Released by the Federation of Small Businesses, the figures show that the owners of the smallest businesses have to spend up to 12 days a year solely to keep on top of their tax administration.
In fact, understanding, calculating and completing tax forms absorbs between two and eight hours each month for half of the owners, while 11% lose up to six days a month doing the same tasks.
On top of the time commitment, which the FSB pointed out results in fewer hours doing business, the owners tend to spend up to £5,000 on third-party help to keep up-to-date with their obligations.
Such help is invariably in the shape of a professional accountant or tax-focussed software, the costs of which are obviously in addition to the owners’ tax bill, the federation said.
It added that, on an annual basis, two-thirds of the businesses estimate they fork out £3,651 on their tax obligations – and accumulatively in the UK, this means a minimum of £490m a year is spent in extra costs.
Perhaps more worryingly, almost a third of the owners said that cash-flow problems have prevented them from paying their taxes on time, while one in five cited difficulty understanding what is required to have led to missing payment deadlines.
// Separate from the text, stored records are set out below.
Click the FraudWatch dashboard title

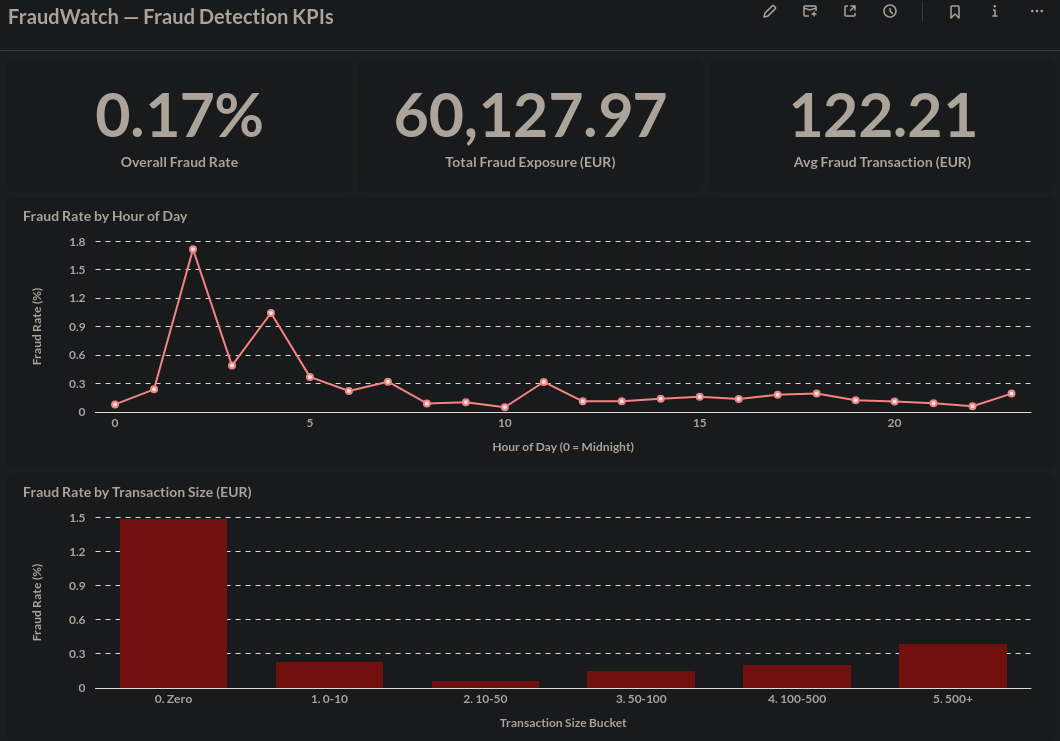[170, 16]
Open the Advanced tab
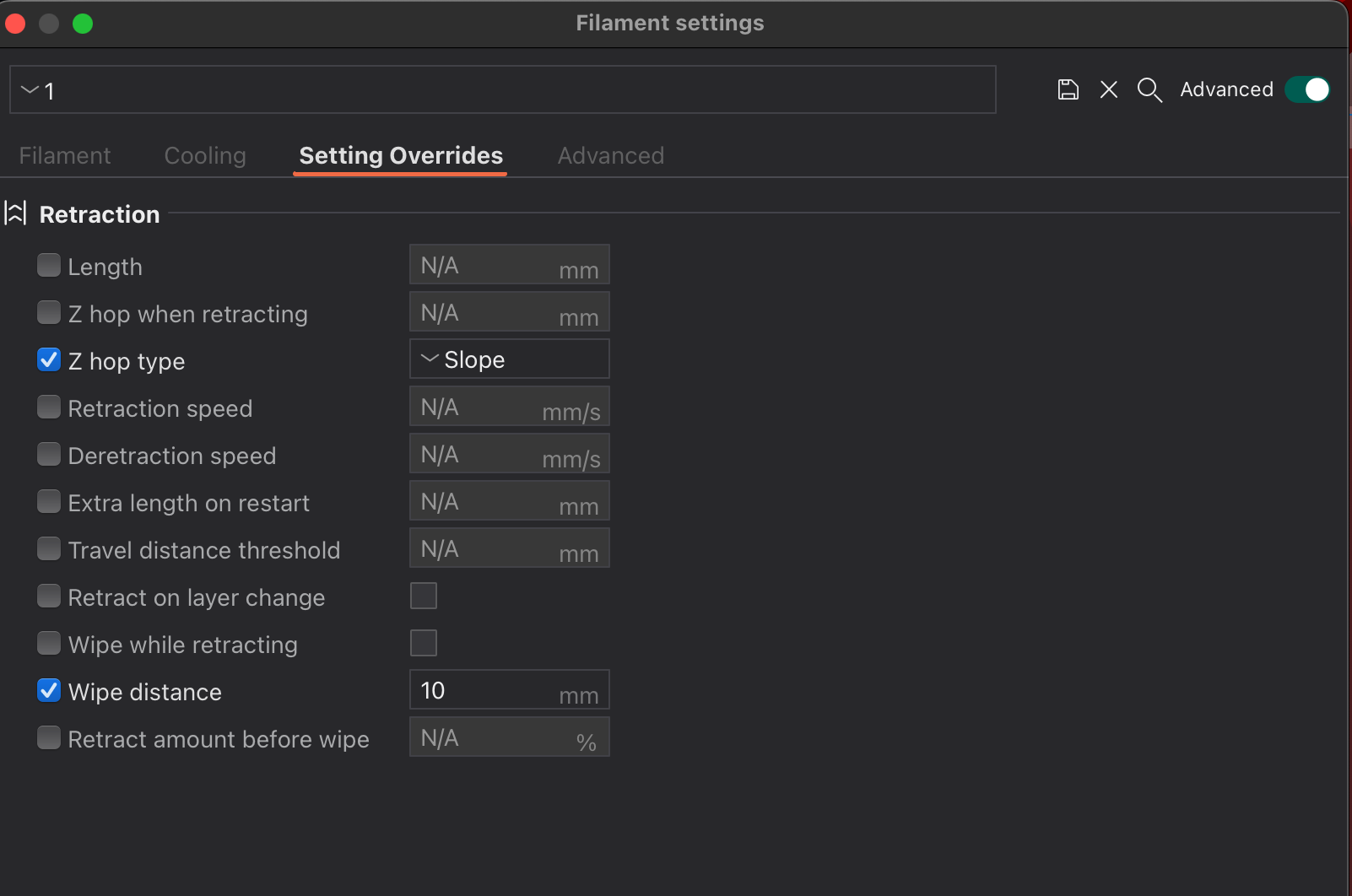 (x=610, y=155)
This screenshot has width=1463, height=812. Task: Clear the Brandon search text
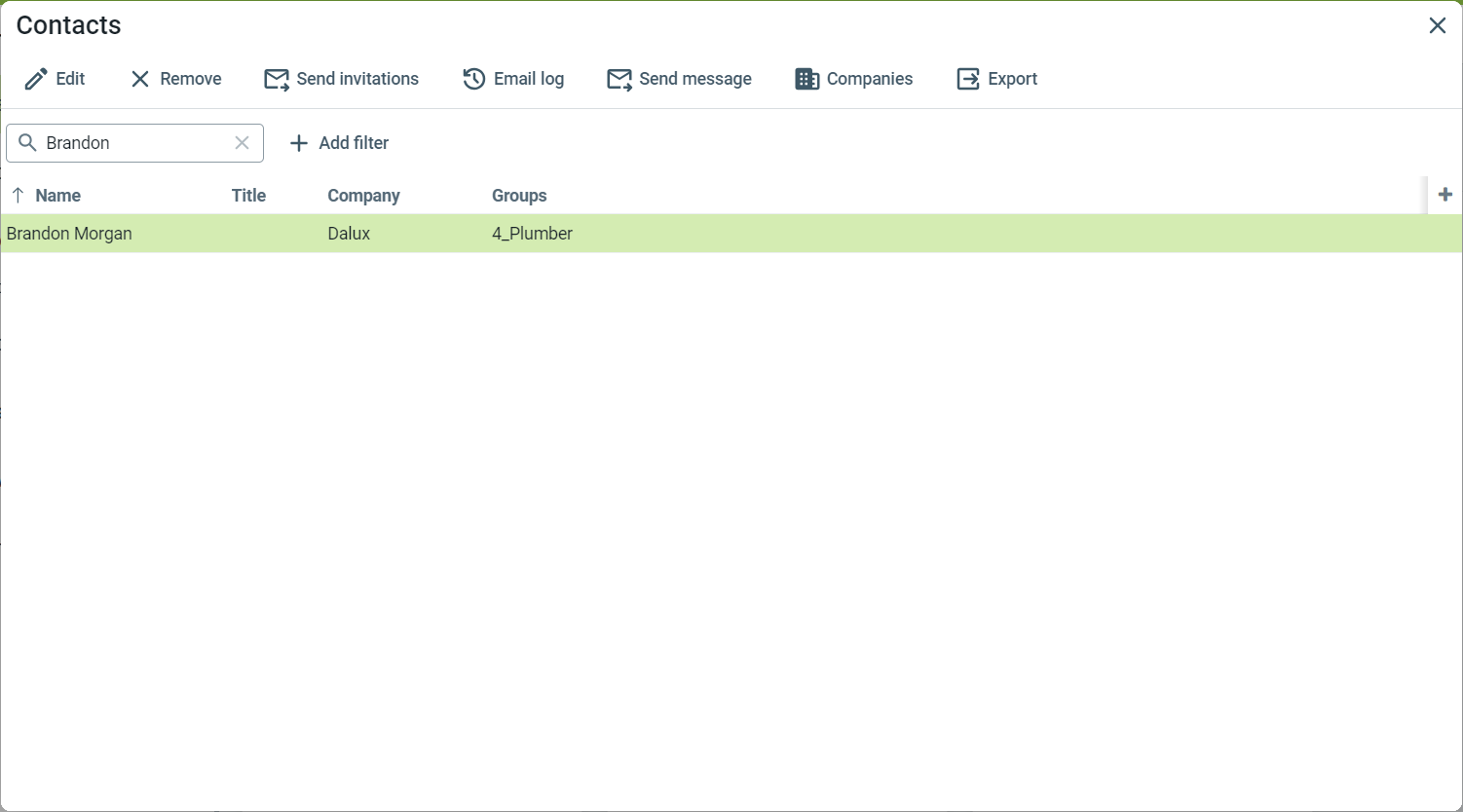tap(243, 143)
“Small firms are losing a serious amount of time completing these forms and it's tantamount to money down the drain as they could spend that time growing their business,” reflected FSB’s chairman John Allan.
“The economy is just starting to pick-up and it is the UK's army of small firms that will drive the growth and create jobs.”
The solution, believes the federation, is for the government and the Office of Tax Simplification to build on the cash-based accounting system through creating an ‘enterprise tax’ system which would match the lower corporate tax band of £300,000.
The group argues that extending the current system to this threshold would lead to a more efficient system, meaning “more firms will be compliant.” It also says it would mean small firms would spend less time dealing with their tax commitments, so their considerable outgoings on tax advice could be reduced.
explained: “There have been
long-running issues with complex tax statuses if you're a sole trader or
running an incorporated business. Creating one new tax system, removing the
choice will make it simpler. It will free up time for businesses, it will give
them the time to grow and contribute further to the prosperity of UK plc.”